▶ Your assignment: Find the line with "[Share on Facebook] (542, 833)" in the entries below, then reproduce it and every line after it down to and including the line with "PGros (1079, 937)", exactly.

▶ Supplied material:

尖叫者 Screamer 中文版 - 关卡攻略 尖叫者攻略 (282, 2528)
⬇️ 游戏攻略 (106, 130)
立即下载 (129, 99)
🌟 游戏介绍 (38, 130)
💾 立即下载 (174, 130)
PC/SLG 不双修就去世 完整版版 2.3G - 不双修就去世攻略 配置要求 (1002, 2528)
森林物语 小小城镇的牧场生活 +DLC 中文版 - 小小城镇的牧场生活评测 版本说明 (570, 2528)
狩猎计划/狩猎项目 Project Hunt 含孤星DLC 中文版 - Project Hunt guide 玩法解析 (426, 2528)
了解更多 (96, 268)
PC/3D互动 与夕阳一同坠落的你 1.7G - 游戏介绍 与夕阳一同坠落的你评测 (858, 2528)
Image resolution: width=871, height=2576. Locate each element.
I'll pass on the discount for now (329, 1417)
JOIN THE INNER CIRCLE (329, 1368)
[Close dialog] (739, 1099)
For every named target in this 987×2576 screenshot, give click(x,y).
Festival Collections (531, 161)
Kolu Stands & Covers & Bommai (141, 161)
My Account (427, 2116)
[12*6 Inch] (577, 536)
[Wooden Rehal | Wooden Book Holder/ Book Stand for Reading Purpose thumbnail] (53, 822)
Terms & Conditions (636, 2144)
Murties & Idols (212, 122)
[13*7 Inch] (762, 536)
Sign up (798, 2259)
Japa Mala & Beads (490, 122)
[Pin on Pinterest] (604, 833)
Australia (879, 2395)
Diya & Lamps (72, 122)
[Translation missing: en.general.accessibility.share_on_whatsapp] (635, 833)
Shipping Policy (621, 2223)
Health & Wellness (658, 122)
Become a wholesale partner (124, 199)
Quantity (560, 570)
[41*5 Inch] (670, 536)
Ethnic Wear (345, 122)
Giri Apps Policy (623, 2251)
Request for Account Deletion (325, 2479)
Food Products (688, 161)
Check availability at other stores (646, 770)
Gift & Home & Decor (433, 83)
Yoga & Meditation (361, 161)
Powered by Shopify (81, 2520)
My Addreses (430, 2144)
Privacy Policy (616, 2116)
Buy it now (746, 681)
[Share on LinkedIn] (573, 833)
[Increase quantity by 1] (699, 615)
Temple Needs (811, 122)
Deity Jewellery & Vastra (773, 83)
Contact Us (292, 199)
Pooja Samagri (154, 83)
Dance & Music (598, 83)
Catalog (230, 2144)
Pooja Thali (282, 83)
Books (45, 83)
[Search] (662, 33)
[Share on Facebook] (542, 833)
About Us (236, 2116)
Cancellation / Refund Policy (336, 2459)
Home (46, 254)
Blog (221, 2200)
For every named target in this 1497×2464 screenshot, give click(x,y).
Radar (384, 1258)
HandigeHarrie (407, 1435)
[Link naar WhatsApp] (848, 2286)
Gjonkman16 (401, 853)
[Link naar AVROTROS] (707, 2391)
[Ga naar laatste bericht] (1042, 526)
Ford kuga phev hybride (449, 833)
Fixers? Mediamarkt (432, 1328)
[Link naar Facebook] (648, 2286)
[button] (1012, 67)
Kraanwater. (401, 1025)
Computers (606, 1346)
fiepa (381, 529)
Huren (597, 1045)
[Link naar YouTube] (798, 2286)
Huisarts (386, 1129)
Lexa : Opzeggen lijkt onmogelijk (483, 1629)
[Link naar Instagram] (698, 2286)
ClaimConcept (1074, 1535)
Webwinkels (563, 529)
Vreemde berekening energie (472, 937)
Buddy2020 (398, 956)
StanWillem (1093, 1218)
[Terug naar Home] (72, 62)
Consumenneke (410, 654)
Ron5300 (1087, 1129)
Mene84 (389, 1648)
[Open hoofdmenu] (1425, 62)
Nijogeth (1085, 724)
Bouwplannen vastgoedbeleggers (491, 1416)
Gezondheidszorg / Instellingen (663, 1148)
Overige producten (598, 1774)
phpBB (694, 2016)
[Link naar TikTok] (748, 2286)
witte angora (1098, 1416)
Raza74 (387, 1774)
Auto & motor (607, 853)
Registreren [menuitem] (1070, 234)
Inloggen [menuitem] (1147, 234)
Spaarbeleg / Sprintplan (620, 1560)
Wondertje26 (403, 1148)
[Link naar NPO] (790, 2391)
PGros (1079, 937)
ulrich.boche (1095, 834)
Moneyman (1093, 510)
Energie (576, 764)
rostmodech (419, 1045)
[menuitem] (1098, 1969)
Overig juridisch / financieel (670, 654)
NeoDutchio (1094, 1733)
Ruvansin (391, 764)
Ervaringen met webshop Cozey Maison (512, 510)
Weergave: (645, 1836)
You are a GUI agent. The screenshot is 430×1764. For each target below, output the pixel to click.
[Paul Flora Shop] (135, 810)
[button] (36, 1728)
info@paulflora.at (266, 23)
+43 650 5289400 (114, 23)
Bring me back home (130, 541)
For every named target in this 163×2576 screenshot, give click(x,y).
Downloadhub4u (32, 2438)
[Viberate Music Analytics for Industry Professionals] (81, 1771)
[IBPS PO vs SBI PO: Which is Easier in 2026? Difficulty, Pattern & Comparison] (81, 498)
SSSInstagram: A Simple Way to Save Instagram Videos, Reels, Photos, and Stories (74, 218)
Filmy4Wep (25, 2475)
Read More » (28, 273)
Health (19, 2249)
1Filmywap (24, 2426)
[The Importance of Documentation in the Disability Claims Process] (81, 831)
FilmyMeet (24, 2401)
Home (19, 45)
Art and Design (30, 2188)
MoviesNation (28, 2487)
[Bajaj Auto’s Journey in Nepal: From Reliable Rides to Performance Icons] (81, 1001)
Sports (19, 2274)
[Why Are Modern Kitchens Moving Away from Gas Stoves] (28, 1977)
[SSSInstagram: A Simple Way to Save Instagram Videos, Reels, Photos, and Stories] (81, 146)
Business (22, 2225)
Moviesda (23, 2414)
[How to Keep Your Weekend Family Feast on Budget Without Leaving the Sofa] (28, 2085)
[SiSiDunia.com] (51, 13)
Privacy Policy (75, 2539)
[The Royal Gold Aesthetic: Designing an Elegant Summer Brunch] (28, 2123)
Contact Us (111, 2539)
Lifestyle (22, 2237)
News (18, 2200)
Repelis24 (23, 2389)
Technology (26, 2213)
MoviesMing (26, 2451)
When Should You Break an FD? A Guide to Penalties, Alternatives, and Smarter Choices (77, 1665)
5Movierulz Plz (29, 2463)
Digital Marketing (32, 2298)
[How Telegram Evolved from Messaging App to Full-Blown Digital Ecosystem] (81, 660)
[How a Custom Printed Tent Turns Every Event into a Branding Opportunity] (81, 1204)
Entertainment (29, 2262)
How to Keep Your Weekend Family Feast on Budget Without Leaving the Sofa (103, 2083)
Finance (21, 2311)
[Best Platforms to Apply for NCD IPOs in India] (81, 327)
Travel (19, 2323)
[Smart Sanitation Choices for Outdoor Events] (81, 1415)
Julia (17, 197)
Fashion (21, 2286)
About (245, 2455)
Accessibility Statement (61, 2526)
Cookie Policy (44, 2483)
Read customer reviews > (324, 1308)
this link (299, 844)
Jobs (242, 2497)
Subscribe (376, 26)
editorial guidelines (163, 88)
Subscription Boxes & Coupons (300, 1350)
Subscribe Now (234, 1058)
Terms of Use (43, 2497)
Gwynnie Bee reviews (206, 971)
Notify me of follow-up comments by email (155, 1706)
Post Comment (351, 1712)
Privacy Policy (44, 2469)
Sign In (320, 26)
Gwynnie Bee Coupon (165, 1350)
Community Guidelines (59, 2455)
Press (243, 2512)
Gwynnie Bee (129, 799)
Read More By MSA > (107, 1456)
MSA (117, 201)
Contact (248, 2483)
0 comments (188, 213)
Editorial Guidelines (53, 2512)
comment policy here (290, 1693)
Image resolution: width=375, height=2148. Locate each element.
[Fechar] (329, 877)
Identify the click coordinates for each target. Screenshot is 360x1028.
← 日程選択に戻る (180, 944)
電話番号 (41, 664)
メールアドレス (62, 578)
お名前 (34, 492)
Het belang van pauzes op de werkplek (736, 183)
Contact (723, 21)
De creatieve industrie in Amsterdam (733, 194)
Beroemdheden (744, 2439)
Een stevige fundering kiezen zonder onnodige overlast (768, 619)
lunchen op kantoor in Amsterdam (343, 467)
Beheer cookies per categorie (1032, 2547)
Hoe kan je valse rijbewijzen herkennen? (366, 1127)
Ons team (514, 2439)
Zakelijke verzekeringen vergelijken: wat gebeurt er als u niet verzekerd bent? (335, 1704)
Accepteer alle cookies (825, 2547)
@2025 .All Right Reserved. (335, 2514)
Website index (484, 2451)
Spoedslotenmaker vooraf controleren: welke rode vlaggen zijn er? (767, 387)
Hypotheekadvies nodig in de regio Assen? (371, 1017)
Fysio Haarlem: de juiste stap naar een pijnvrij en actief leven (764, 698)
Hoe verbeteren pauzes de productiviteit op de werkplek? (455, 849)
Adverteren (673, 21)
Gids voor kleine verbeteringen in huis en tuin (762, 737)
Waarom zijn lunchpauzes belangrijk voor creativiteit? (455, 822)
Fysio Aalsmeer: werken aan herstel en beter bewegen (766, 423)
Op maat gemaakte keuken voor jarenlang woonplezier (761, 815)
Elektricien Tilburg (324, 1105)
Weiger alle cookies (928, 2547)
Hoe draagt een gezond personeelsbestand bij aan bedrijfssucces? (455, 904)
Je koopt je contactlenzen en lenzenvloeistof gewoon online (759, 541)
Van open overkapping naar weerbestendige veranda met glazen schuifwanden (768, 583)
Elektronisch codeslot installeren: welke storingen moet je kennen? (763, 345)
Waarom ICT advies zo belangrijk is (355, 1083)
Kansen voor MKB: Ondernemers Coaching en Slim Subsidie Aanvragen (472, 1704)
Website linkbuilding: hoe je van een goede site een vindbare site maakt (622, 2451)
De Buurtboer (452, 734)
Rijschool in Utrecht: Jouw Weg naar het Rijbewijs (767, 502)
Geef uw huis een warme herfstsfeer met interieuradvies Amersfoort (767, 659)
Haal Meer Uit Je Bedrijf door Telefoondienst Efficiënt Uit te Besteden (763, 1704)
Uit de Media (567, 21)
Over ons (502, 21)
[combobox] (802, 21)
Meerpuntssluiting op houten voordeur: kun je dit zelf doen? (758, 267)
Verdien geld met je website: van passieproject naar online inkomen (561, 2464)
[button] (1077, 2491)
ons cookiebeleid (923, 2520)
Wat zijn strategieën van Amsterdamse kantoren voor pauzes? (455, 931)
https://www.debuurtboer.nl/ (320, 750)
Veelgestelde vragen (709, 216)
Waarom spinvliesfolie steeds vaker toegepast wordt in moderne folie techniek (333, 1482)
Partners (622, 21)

▶ Output for this task:
[Share on Facebook] (542, 833)
About Us (236, 2116)
Cancellation / Refund Policy (336, 2459)
Home (46, 254)
Blog (221, 2200)
For every named target in this 1497×2464 screenshot, give click(x,y).
Radar (384, 1258)
HandigeHarrie (407, 1435)
[Link naar WhatsApp] (848, 2286)
Gjonkman16 (401, 853)
[Link naar AVROTROS] (707, 2391)
[Ga naar laatste bericht] (1042, 526)
Ford kuga phev hybride (449, 833)
Fixers? Mediamarkt (432, 1328)
[Link naar Facebook] (648, 2286)
[button] (1012, 67)
Kraanwater. (401, 1025)
Computers (606, 1346)
fiepa (381, 529)
Huren (597, 1045)
[Link naar YouTube] (798, 2286)
Huisarts (386, 1129)
Lexa : Opzeggen lijkt onmogelijk (483, 1629)
[Link naar Instagram] (698, 2286)
ClaimConcept (1074, 1535)
Webwinkels (563, 529)
Vreemde berekening energie (472, 937)
Buddy2020 (398, 956)
StanWillem (1093, 1218)
[Terug naar Home] (72, 62)
Consumenneke (410, 654)
Ron5300 (1087, 1129)
Mene84 (389, 1648)
[Open hoofdmenu] (1425, 62)
Nijogeth (1085, 724)
Bouwplannen vastgoedbeleggers (491, 1416)
Gezondheidszorg / Instellingen (663, 1148)
Overige producten (598, 1774)
phpBB (694, 2016)
[Link naar TikTok] (748, 2286)
witte angora (1098, 1416)
Raza74 (387, 1774)
Auto & motor (607, 853)
Registreren [menuitem] (1070, 234)
Inloggen [menuitem] (1147, 234)
Spaarbeleg / Sprintplan (620, 1560)
Wondertje26 (403, 1148)
[Link naar NPO] (790, 2391)
PGros (1079, 937)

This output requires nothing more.